▶ **What the task asks**
Copy the entries exactly, leaving out nothing.

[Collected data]

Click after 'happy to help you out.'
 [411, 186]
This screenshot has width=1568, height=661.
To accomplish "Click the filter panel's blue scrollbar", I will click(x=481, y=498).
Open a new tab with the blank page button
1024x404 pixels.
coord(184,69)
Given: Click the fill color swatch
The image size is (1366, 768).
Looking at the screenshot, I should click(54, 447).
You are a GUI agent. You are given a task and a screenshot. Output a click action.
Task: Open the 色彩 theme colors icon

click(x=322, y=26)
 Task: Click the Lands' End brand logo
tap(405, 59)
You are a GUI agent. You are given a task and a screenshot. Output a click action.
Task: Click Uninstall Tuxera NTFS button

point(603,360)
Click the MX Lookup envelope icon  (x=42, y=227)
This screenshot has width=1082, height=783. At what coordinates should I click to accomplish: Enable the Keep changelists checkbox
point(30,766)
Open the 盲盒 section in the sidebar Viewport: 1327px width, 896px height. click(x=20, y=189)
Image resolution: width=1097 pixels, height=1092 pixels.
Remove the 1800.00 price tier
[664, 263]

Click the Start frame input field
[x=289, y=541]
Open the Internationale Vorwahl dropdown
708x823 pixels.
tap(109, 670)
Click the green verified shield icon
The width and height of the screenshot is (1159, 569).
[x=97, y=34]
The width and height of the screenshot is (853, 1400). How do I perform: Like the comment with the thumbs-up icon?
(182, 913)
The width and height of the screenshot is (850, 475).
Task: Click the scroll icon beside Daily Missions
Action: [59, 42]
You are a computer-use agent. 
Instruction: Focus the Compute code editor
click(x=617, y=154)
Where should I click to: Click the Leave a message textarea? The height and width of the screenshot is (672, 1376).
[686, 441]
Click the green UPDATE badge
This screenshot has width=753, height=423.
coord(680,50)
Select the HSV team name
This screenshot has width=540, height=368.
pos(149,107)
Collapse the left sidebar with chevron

▶ **Answer to this problem**
Click after 'happy to help you out.'
 [411, 186]
This screenshot has width=1568, height=661.
To accomplish "Click the filter panel's blue scrollbar", I will click(x=481, y=498).
Open a new tab with the blank page button
1024x404 pixels.
coord(184,69)
Given: Click the fill color swatch
The image size is (1366, 768).
Looking at the screenshot, I should click(54, 447).
You are a GUI agent. You are given a task and a screenshot. Output a click action.
Task: Open the 色彩 theme colors icon

click(x=322, y=26)
 Task: Click the Lands' End brand logo
tap(405, 59)
You are a GUI agent. You are given a task and a screenshot. Output a click action.
Task: Click Uninstall Tuxera NTFS button

point(603,360)
Click the MX Lookup envelope icon  (x=42, y=227)
This screenshot has width=1082, height=783. At what coordinates should I click to accomplish: Enable the Keep changelists checkbox
point(30,766)
Open the 盲盒 section in the sidebar Viewport: 1327px width, 896px height. click(x=20, y=189)
Image resolution: width=1097 pixels, height=1092 pixels.
Remove the 1800.00 price tier
[664, 263]

Click the Start frame input field
[x=289, y=541]
Open the Internationale Vorwahl dropdown
708x823 pixels.
tap(109, 670)
Click the green verified shield icon
The width and height of the screenshot is (1159, 569).
[x=97, y=34]
The width and height of the screenshot is (853, 1400). How do I perform: Like the comment with the thumbs-up icon?
(182, 913)
The width and height of the screenshot is (850, 475).
Task: Click the scroll icon beside Daily Missions
Action: [59, 42]
You are a computer-use agent. 
Instruction: Focus the Compute code editor
click(x=617, y=154)
Where should I click to: Click the Leave a message textarea? The height and width of the screenshot is (672, 1376).
[686, 441]
Click the green UPDATE badge
This screenshot has width=753, height=423.
coord(680,50)
Select the HSV team name
This screenshot has width=540, height=368.
pos(149,107)
Collapse the left sidebar with chevron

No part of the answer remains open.